Deciding he had heard enough, a leader of one community-based organization from the city of Adama stood up and declared he would create a child labour free zone in his area. “Leave it to the communities, nothing is impossible on the grassroots level,” he said, drawing applause from the idealist wing in the room, with the loudest cheers coming – predictably – from Mr. Reddy, who is otherwise very much aware of the complex situation in Africa.
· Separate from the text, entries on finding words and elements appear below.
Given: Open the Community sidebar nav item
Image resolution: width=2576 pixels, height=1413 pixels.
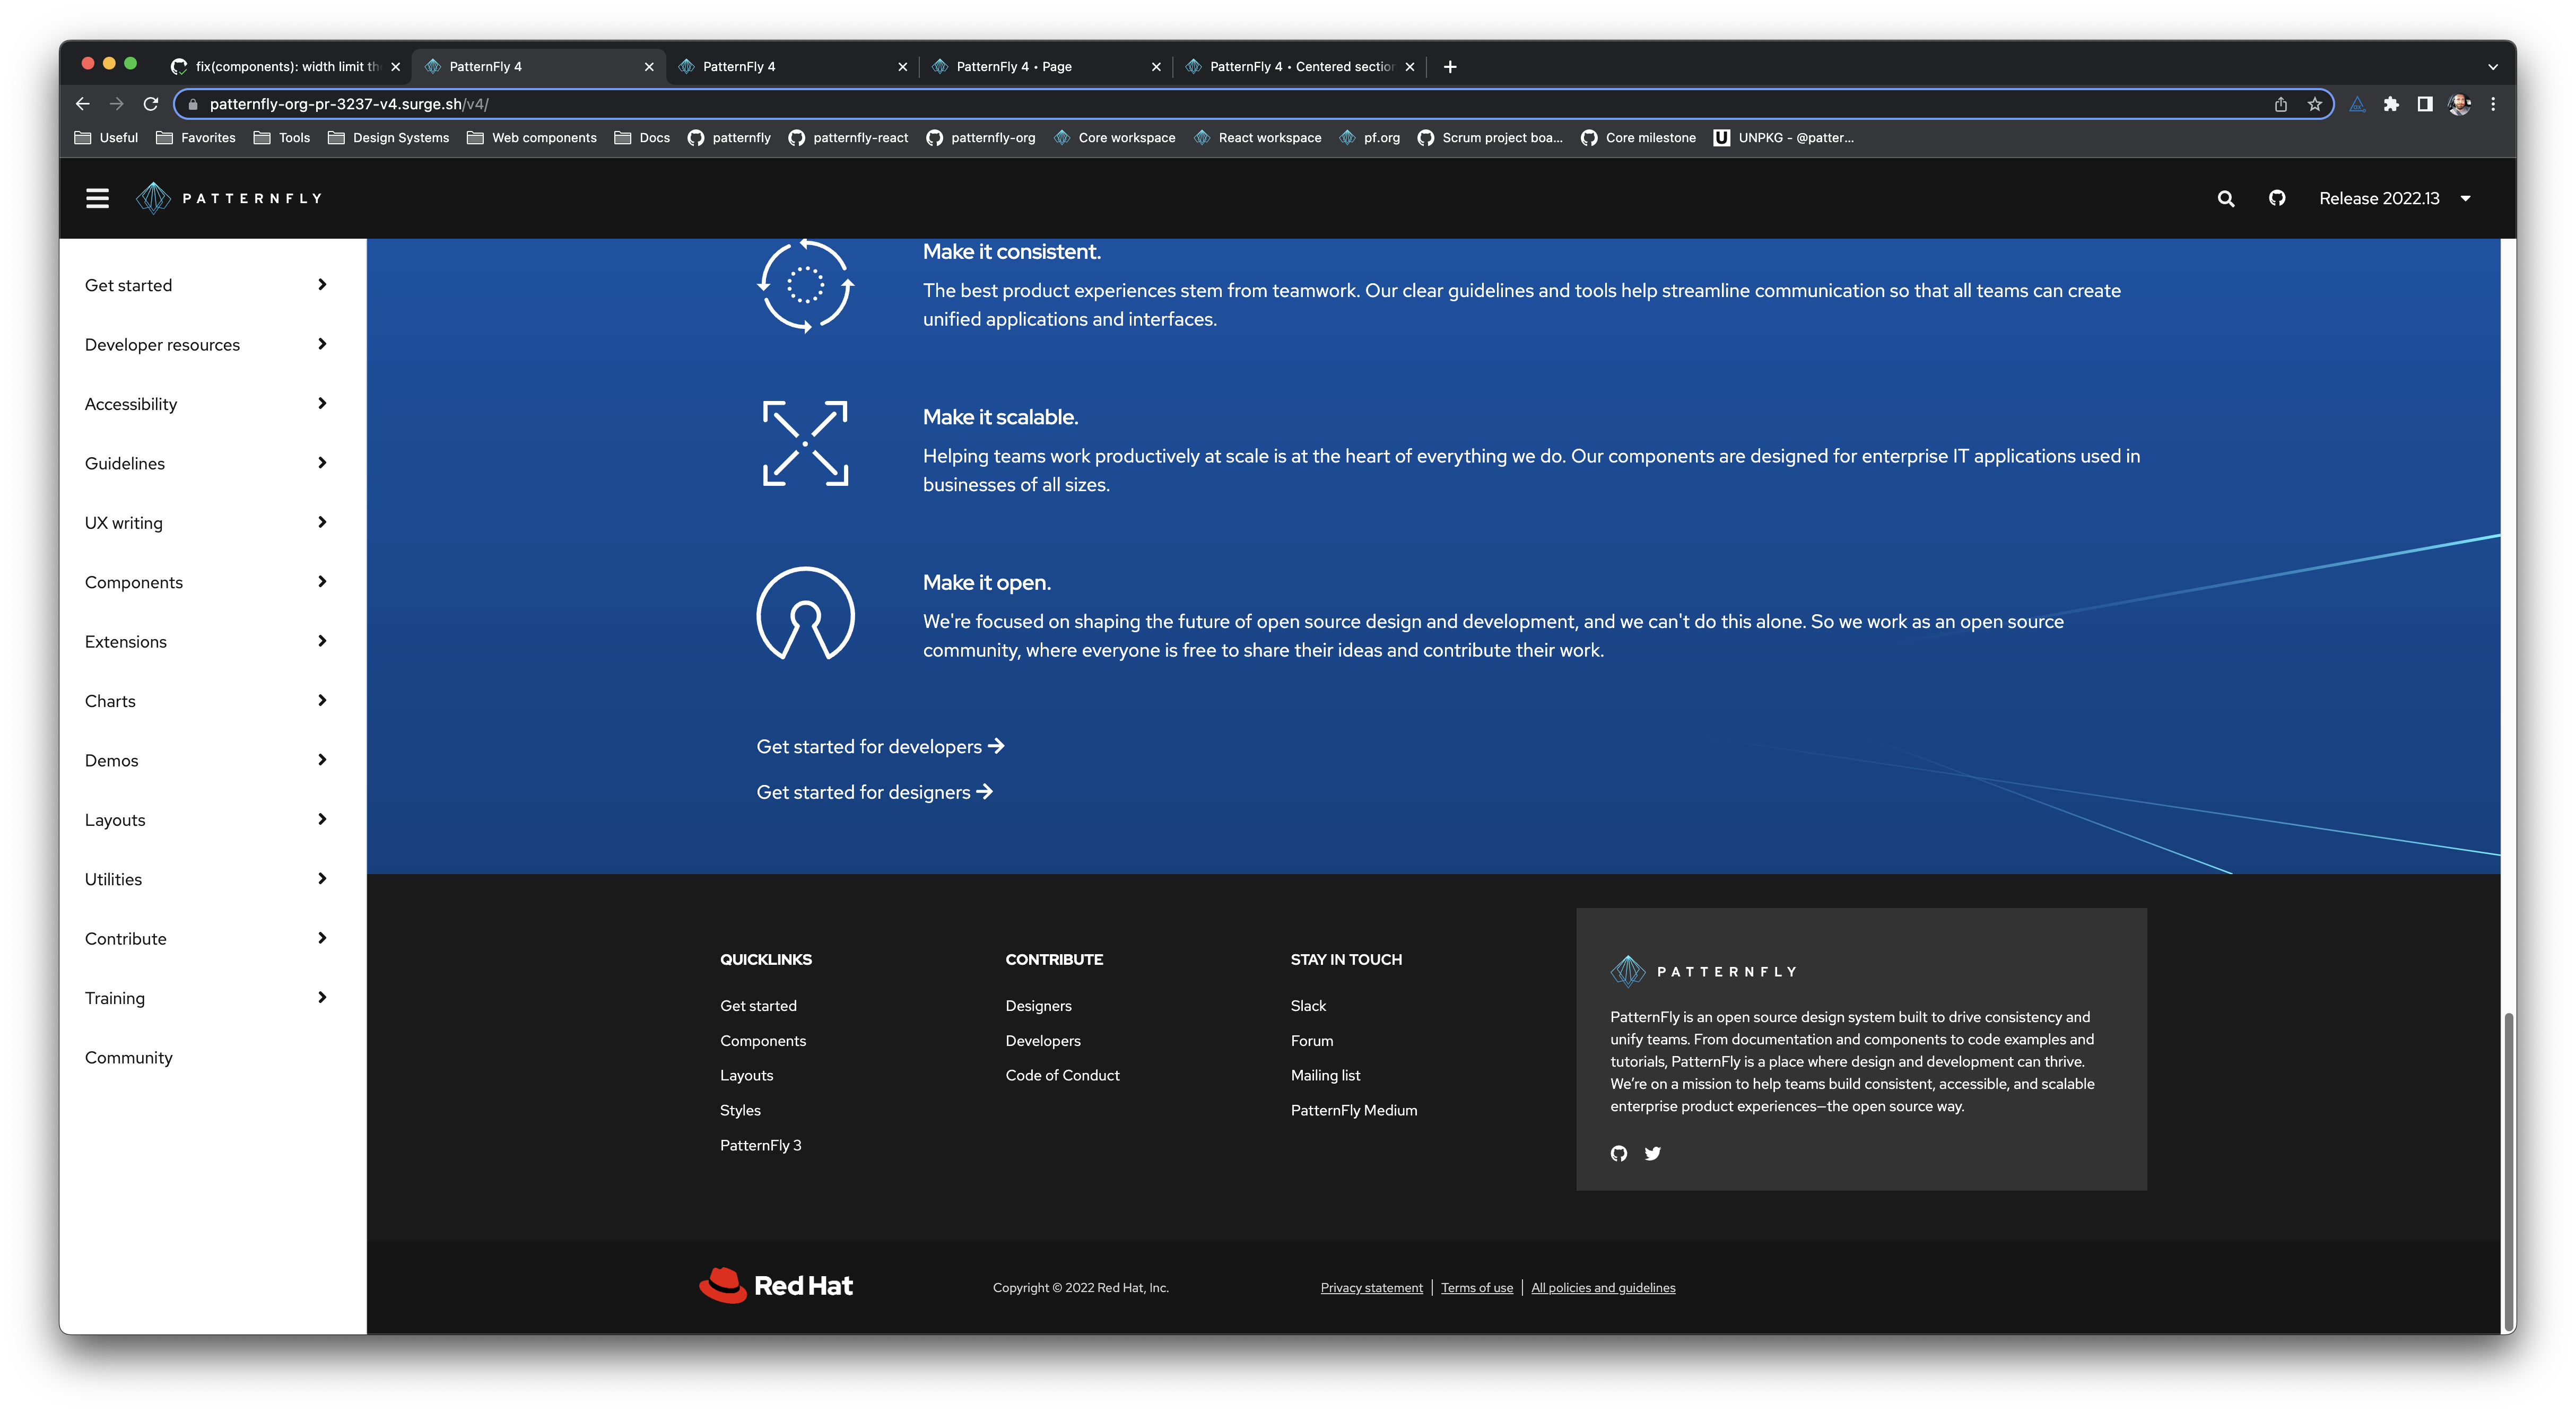Looking at the screenshot, I should (x=129, y=1058).
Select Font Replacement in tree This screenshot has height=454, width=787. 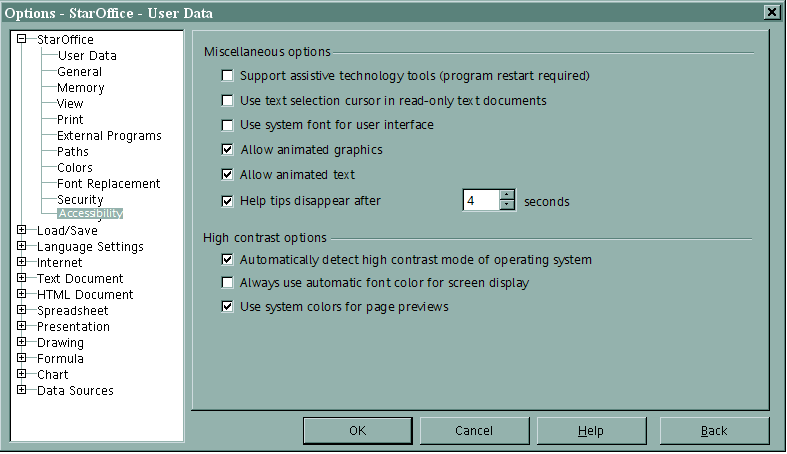click(108, 184)
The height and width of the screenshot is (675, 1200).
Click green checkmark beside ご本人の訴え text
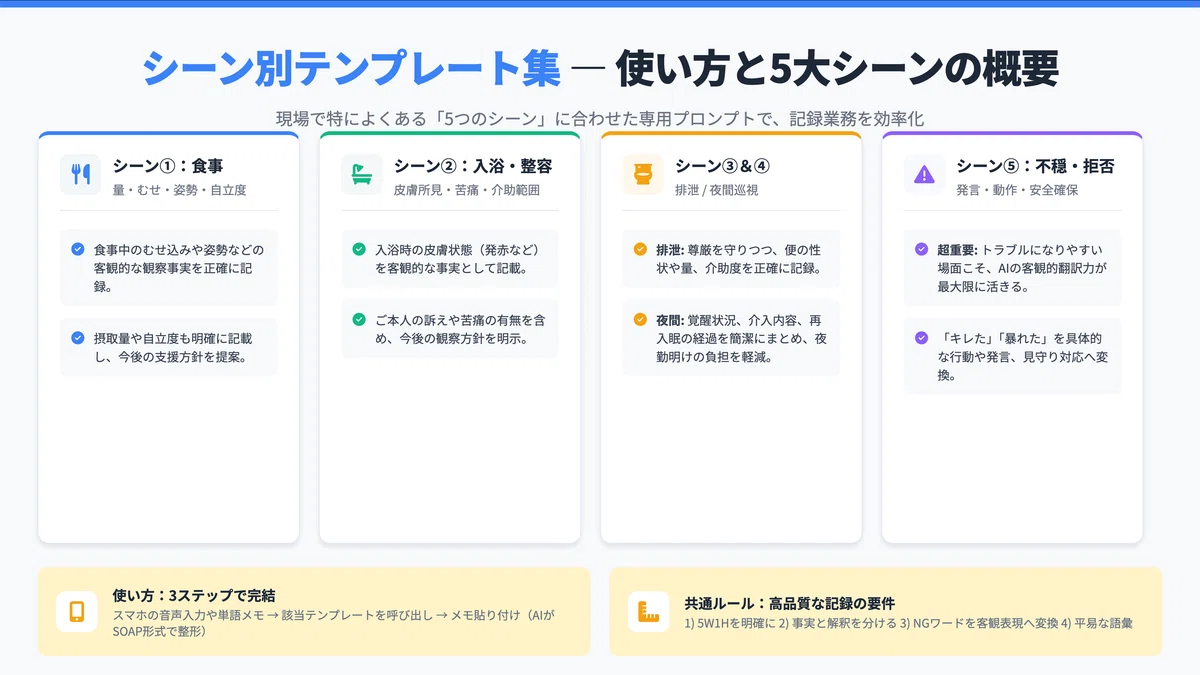pos(359,319)
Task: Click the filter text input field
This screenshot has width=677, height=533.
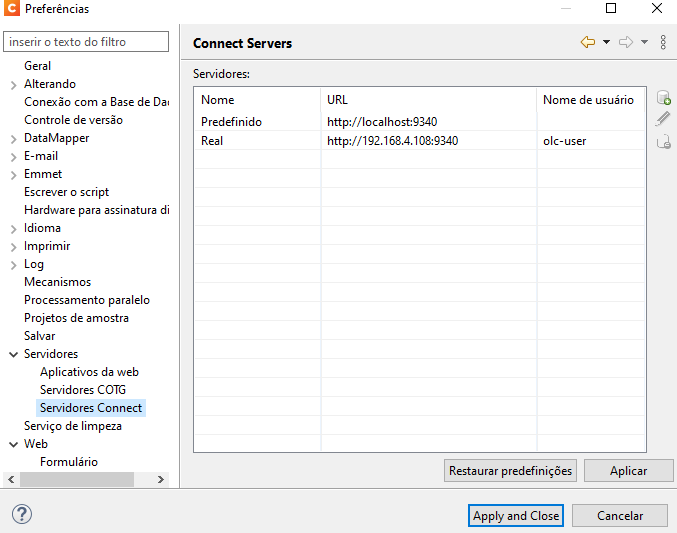Action: coord(86,42)
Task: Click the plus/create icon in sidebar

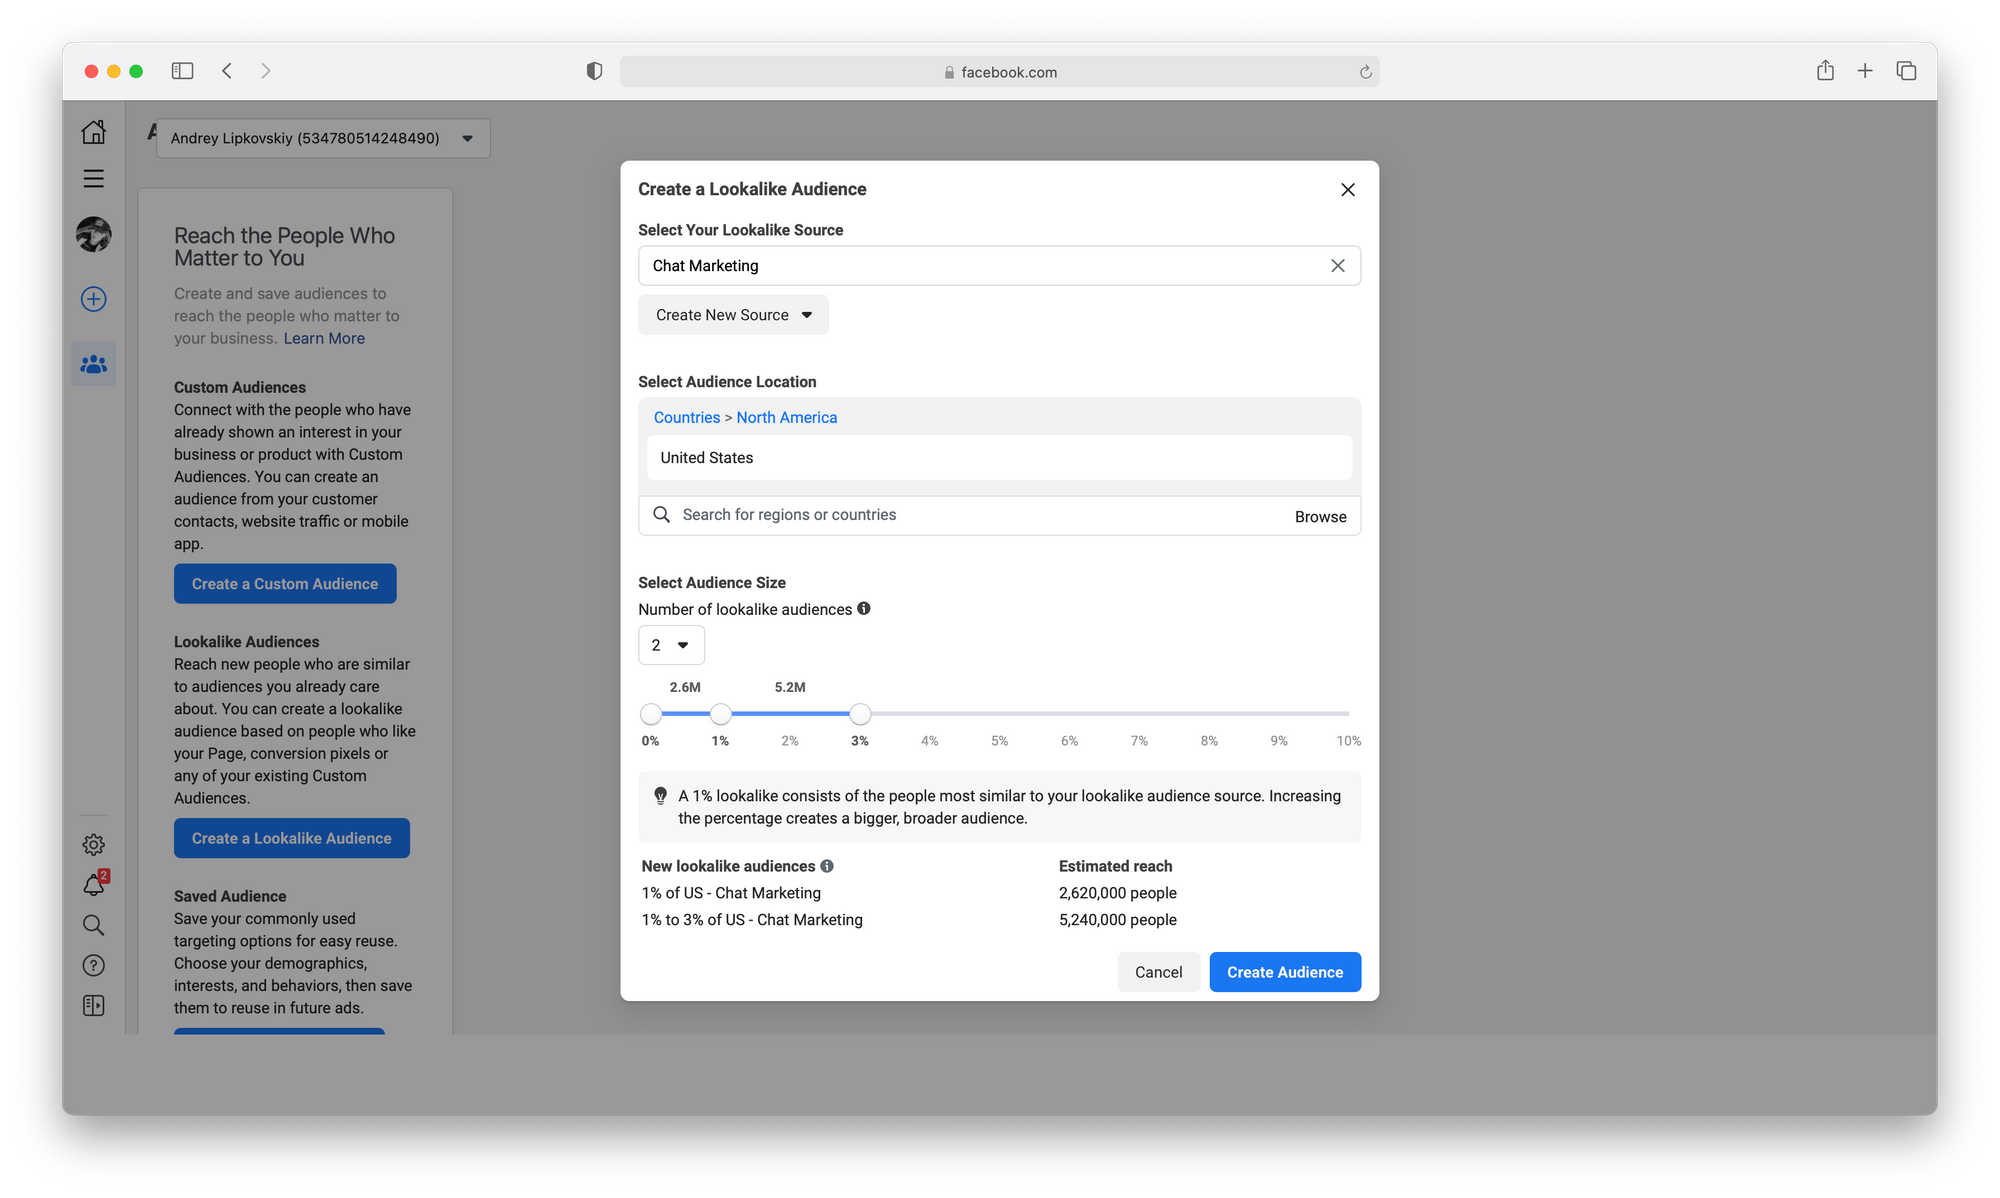Action: point(93,298)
“I know the difficulties these people are facing are enormous compared to India. It is not even a day to day, but an hour to hour struggle. And sometimes they really have nowhere to turn, being essentially stateless societies with minimum intervention coming from above. But nevertheless, change is possible, in fact it is necessary, if we are serious about the commitments made as part of the Millennium Development Goals,” he says.
Inspiriration and energy
What Africa Tour clearly succeeded at was inspiring and energizing the movement against child labour in the respective countries as it progressed across the continent. There now seems to be a stronger sense of being in this fight together. At least, that much was clear from the words of some of the delegates invited to the Leadership Forum in Nairobi, which closed the tour in early November.
"Much as the countries may be different, the child labour issue is the same and the major benefits come from cross-fertilization of ideas with colleagues from India, Nepal, Morocco, Uganda, Ethiopia and Kenya," said Pascal Masocha of Coalition against Child Labour in Zimbabwe (CACLAZ).
Stephen Asiimwe of Uganda's Kids in Need (KIN) is in full agreement, saying that “forming an alliance and networking at national, regional and African level would be the best way to push the issue of child labour”.
Yes, we can
In fact the tour’s ending in Nairobi could not have come at a more opportune time. As Kenyans and their fellow Africans awoke to the news of Barack Obama’s victory in the US presidential elections, the air was thick with optimism and resolve to start changing things. Suddenly, putting an end to child labour and making sure no kid is left out of school seemed all but possible, even in a continent that suffers most from this scourge.
Never the one to miss an opportunity for a good publicity stunt, Venkat Reddy was there to capitalize on the moment. Taking the microphone to address the schoolchildren from several of Nairobi’s non-formal education facilities who filled many rows in the conference center hall, he asked them straight away:
“Can you help us stop child labour? Can you help us bring all of your friends who are working, and who are out of schools, to classrooms? Can you do it?”
It is doubtful that the Obama presidential campaign would dare to collect royalties for the chanting that followed, but it surely felt as if their boss was in the house at that particular moment.